WRITTEN REQUEST - Copy the lines of data below verbatim, starting at the line containing "This screenshot has width=397, height=562." and ending at the line containing "This screenshot has width=733, height=414.".

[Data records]
_ _ _ _
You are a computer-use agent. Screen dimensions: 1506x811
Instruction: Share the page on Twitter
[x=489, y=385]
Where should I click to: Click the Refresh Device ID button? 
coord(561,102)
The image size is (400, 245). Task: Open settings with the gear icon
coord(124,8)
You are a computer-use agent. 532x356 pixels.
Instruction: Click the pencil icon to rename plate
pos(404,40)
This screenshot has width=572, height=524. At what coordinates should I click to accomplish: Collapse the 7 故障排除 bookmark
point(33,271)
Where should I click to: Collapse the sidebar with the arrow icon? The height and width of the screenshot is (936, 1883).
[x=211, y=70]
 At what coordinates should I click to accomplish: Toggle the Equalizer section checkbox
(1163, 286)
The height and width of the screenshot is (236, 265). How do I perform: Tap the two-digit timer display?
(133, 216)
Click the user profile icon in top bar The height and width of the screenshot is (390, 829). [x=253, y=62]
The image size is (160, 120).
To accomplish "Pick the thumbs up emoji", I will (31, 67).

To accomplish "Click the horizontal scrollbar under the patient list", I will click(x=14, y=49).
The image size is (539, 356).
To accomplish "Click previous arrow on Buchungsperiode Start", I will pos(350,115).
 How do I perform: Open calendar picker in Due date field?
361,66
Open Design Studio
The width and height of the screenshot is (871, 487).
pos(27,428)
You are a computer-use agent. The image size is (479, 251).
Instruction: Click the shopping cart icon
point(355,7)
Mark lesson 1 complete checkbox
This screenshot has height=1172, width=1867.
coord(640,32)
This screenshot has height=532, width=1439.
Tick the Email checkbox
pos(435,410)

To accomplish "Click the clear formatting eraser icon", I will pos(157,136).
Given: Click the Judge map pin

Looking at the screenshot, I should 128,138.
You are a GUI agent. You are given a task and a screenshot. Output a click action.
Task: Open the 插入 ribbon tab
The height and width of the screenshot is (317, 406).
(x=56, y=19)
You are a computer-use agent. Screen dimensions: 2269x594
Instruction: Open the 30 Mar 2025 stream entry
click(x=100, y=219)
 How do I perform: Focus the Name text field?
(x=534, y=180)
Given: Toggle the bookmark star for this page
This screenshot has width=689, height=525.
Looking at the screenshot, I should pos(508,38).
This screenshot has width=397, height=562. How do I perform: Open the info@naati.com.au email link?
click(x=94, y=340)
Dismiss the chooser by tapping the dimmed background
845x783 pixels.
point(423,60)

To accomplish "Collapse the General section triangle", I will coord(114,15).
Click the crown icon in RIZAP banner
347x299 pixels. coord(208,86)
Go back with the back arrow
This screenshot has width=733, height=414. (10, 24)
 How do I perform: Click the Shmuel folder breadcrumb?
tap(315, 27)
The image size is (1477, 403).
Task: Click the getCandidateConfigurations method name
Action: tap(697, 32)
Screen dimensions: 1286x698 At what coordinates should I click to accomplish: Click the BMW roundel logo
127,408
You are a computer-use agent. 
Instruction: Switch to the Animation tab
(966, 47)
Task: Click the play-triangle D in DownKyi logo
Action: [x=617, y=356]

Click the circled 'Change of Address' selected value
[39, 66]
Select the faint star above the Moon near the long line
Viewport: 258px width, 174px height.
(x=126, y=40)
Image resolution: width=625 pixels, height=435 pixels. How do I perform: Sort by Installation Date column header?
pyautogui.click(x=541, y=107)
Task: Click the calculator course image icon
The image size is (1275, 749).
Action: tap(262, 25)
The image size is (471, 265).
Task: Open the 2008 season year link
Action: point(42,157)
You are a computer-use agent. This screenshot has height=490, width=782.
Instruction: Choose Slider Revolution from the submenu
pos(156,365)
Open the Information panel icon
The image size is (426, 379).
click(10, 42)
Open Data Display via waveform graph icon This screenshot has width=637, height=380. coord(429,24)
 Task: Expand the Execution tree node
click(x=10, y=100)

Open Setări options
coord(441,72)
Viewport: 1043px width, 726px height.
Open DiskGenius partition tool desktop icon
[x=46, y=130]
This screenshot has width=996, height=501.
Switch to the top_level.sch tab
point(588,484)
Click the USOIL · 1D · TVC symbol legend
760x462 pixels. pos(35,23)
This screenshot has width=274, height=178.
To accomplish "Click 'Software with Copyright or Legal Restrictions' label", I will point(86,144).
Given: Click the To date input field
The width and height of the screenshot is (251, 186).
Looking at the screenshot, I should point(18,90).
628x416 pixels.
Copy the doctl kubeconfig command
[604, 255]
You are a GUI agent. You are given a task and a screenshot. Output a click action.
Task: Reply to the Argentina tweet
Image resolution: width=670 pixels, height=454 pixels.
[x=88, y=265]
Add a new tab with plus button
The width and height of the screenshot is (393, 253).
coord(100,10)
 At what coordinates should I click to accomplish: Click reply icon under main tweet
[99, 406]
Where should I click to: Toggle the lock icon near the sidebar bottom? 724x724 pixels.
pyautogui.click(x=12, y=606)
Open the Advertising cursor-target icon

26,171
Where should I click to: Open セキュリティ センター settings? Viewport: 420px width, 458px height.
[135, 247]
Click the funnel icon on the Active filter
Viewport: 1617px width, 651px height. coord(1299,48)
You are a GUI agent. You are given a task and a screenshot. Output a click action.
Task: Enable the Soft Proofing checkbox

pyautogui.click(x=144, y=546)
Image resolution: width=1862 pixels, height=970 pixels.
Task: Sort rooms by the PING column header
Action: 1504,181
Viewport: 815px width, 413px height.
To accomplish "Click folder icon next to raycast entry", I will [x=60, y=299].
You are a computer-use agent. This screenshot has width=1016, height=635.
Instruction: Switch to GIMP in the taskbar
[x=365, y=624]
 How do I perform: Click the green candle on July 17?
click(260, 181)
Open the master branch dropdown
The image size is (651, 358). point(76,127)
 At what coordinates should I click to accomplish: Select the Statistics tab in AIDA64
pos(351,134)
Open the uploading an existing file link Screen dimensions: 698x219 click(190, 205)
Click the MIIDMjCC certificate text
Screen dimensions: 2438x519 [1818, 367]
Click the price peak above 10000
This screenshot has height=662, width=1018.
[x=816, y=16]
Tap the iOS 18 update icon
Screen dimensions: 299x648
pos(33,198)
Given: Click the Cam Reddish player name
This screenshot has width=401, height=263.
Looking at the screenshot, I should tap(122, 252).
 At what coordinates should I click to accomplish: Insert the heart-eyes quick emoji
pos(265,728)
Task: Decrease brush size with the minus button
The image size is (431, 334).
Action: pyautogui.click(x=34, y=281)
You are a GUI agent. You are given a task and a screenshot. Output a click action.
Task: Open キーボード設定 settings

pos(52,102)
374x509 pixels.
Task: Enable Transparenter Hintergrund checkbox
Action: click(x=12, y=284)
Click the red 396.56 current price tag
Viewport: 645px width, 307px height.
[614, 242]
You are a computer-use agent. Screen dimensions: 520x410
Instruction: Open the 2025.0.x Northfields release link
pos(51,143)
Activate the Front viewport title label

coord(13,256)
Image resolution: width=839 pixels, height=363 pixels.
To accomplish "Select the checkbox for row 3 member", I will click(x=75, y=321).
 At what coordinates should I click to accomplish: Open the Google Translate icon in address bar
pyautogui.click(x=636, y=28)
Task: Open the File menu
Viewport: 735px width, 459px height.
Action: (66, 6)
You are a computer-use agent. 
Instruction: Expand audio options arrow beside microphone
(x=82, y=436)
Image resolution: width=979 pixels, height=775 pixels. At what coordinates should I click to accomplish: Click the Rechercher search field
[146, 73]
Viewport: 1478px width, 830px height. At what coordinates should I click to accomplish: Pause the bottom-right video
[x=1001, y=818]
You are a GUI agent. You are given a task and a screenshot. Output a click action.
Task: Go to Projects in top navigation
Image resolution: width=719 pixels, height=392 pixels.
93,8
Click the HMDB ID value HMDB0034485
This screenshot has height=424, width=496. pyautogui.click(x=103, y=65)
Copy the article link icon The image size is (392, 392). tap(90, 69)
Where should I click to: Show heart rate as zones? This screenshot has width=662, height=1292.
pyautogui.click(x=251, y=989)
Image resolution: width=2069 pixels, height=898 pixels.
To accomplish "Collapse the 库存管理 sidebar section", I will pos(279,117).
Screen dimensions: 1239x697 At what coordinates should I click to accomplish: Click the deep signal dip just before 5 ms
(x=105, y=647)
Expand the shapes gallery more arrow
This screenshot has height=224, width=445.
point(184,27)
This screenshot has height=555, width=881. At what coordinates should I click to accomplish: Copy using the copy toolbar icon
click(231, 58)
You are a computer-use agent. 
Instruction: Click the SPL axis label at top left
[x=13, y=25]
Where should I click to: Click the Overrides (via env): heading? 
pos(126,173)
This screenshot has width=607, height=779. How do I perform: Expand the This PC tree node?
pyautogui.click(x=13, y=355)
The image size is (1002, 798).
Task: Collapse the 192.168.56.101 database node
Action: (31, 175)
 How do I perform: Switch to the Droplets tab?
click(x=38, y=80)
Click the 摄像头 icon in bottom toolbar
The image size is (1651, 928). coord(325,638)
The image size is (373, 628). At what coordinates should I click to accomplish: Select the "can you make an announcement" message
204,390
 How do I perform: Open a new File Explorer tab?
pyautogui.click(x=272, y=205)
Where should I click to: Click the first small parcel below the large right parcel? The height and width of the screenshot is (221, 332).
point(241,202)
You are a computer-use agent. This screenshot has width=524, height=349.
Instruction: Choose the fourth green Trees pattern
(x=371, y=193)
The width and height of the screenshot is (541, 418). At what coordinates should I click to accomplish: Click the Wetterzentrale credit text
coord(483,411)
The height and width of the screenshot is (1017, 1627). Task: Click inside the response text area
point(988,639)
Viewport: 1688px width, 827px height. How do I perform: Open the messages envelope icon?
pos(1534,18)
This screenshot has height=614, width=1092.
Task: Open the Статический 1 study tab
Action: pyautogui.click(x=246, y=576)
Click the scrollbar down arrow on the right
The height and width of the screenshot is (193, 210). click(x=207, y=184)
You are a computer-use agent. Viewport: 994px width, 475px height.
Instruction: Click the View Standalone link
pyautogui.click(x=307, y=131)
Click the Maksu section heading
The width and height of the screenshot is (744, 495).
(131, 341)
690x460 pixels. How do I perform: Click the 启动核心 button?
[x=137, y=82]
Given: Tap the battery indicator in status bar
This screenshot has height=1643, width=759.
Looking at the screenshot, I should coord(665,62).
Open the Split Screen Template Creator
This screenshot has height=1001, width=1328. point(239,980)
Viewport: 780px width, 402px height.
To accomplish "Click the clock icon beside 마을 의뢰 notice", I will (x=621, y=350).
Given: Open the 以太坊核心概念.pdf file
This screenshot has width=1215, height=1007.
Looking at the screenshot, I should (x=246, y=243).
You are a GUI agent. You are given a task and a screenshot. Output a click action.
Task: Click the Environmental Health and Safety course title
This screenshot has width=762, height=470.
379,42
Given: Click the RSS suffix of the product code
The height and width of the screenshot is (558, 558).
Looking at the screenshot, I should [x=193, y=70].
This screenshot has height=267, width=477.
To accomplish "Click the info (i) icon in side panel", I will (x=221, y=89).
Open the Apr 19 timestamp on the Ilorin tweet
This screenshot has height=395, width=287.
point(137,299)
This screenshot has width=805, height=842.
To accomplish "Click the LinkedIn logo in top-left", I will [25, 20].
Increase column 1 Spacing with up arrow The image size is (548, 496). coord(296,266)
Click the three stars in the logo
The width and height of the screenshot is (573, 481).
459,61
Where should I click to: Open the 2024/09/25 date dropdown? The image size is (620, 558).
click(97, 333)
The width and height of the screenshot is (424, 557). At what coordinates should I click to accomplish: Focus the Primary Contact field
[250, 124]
_ _ _ _
ANSWER TO THE EXERCISE -
This screenshot has width=397, height=562. How do I perform: Open the info@naati.com.au email link?
click(x=94, y=340)
Dismiss the chooser by tapping the dimmed background
845x783 pixels.
point(423,60)

To accomplish "Collapse the General section triangle", I will coord(114,15).
Click the crown icon in RIZAP banner
347x299 pixels. coord(208,86)
Go back with the back arrow
This screenshot has width=733, height=414. (10, 24)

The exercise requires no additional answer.